* _WHAT IS NEEDED_:
Return all of the entries exactly as written.

* _Pixel coordinate grounding data_:
>>>

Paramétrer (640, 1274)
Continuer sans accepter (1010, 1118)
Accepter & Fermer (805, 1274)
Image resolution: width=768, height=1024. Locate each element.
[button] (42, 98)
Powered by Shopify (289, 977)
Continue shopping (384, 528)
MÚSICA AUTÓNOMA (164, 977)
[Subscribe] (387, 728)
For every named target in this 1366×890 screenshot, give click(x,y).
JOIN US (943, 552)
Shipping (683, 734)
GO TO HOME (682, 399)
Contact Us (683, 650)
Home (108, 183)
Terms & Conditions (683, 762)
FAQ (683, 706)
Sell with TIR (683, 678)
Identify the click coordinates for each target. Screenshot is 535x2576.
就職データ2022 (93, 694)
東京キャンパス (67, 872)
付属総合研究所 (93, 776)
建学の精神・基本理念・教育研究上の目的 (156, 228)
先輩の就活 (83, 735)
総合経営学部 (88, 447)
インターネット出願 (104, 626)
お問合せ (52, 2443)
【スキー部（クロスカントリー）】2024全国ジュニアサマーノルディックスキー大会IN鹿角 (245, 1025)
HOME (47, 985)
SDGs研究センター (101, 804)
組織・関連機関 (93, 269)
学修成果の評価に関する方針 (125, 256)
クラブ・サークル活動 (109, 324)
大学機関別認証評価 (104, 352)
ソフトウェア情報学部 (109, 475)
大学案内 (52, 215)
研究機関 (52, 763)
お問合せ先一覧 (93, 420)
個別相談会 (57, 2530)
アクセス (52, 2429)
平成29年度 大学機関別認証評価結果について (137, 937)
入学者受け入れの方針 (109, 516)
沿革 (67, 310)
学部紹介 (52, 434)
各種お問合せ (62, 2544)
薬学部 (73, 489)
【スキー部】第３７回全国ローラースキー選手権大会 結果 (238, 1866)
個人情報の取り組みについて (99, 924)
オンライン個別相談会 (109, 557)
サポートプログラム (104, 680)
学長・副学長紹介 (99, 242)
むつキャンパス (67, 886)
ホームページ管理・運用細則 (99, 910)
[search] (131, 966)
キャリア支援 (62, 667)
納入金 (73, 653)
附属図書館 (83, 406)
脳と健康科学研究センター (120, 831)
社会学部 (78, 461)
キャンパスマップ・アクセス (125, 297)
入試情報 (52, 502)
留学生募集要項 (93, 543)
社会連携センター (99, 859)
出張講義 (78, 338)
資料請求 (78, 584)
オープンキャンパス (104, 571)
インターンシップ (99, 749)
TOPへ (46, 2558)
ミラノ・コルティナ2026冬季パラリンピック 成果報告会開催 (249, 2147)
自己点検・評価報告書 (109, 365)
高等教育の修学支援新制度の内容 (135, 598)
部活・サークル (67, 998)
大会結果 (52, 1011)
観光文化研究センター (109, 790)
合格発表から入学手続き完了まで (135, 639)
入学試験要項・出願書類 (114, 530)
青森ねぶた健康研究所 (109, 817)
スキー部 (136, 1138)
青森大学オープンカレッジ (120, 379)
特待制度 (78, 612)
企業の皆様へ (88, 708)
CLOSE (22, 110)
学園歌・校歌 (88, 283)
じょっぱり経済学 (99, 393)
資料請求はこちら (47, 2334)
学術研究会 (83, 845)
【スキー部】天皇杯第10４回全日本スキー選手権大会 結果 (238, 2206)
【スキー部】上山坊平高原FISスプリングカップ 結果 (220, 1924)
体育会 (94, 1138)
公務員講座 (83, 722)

<<<

* _RESPONSE FOR THIS EXERCISE_:
Paramétrer (640, 1274)
Continuer sans accepter (1010, 1118)
Accepter & Fermer (805, 1274)
Image resolution: width=768, height=1024. Locate each element.
[button] (42, 98)
Powered by Shopify (289, 977)
Continue shopping (384, 528)
MÚSICA AUTÓNOMA (164, 977)
[Subscribe] (387, 728)
For every named target in this 1366×890 screenshot, give click(x,y).
JOIN US (943, 552)
Shipping (683, 734)
GO TO HOME (682, 399)
Contact Us (683, 650)
Home (108, 183)
Terms & Conditions (683, 762)
FAQ (683, 706)
Sell with TIR (683, 678)
Identify the click coordinates for each target. Screenshot is 535x2576.
就職データ2022 (93, 694)
東京キャンパス (67, 872)
付属総合研究所 (93, 776)
建学の精神・基本理念・教育研究上の目的 (156, 228)
先輩の就活 (83, 735)
総合経営学部 (88, 447)
インターネット出願 (104, 626)
お問合せ (52, 2443)
【スキー部（クロスカントリー）】2024全国ジュニアサマーノルディックスキー大会IN鹿角 (245, 1025)
HOME (47, 985)
SDGs研究センター (101, 804)
組織・関連機関 (93, 269)
学修成果の評価に関する方針 (125, 256)
クラブ・サークル活動 (109, 324)
大学機関別認証評価 (104, 352)
ソフトウェア情報学部 (109, 475)
大学案内 (52, 215)
研究機関 (52, 763)
お問合せ先一覧 (93, 420)
個別相談会 (57, 2530)
アクセス (52, 2429)
平成29年度 大学機関別認証評価結果について (137, 937)
入学者受け入れの方針 (109, 516)
沿革 (67, 310)
学部紹介 (52, 434)
各種お問合せ (62, 2544)
薬学部 (73, 489)
【スキー部】第３７回全国ローラースキー選手権大会 結果 (238, 1866)
個人情報の取り組みについて (99, 924)
オンライン個別相談会 (109, 557)
サポートプログラム (104, 680)
学長・副学長紹介 (99, 242)
むつキャンパス (67, 886)
ホームページ管理・運用細則 (99, 910)
[search] (131, 966)
キャリア支援 (62, 667)
納入金 (73, 653)
附属図書館 (83, 406)
脳と健康科学研究センター (120, 831)
社会学部 (78, 461)
キャンパスマップ・アクセス (125, 297)
入試情報 (52, 502)
留学生募集要項 (93, 543)
社会連携センター (99, 859)
出張講義 (78, 338)
資料請求 (78, 584)
オープンキャンパス (104, 571)
インターンシップ (99, 749)
TOPへ (46, 2558)
ミラノ・コルティナ2026冬季パラリンピック 成果報告会開催 (249, 2147)
自己点検・評価報告書 (109, 365)
高等教育の修学支援新制度の内容 (135, 598)
部活・サークル (67, 998)
大会結果 (52, 1011)
観光文化研究センター (109, 790)
合格発表から入学手続き完了まで (135, 639)
入学試験要項・出願書類 (114, 530)
青森ねぶた健康研究所 (109, 817)
スキー部 (136, 1138)
青森大学オープンカレッジ (120, 379)
特待制度 (78, 612)
企業の皆様へ (88, 708)
CLOSE (22, 110)
学園歌・校歌 (88, 283)
じょっぱり経済学 (99, 393)
資料請求はこちら (47, 2334)
学術研究会 (83, 845)
【スキー部】天皇杯第10４回全日本スキー選手権大会 結果 (238, 2206)
【スキー部】上山坊平高原FISスプリングカップ 結果 (220, 1924)
体育会 (94, 1138)
公務員講座 (83, 722)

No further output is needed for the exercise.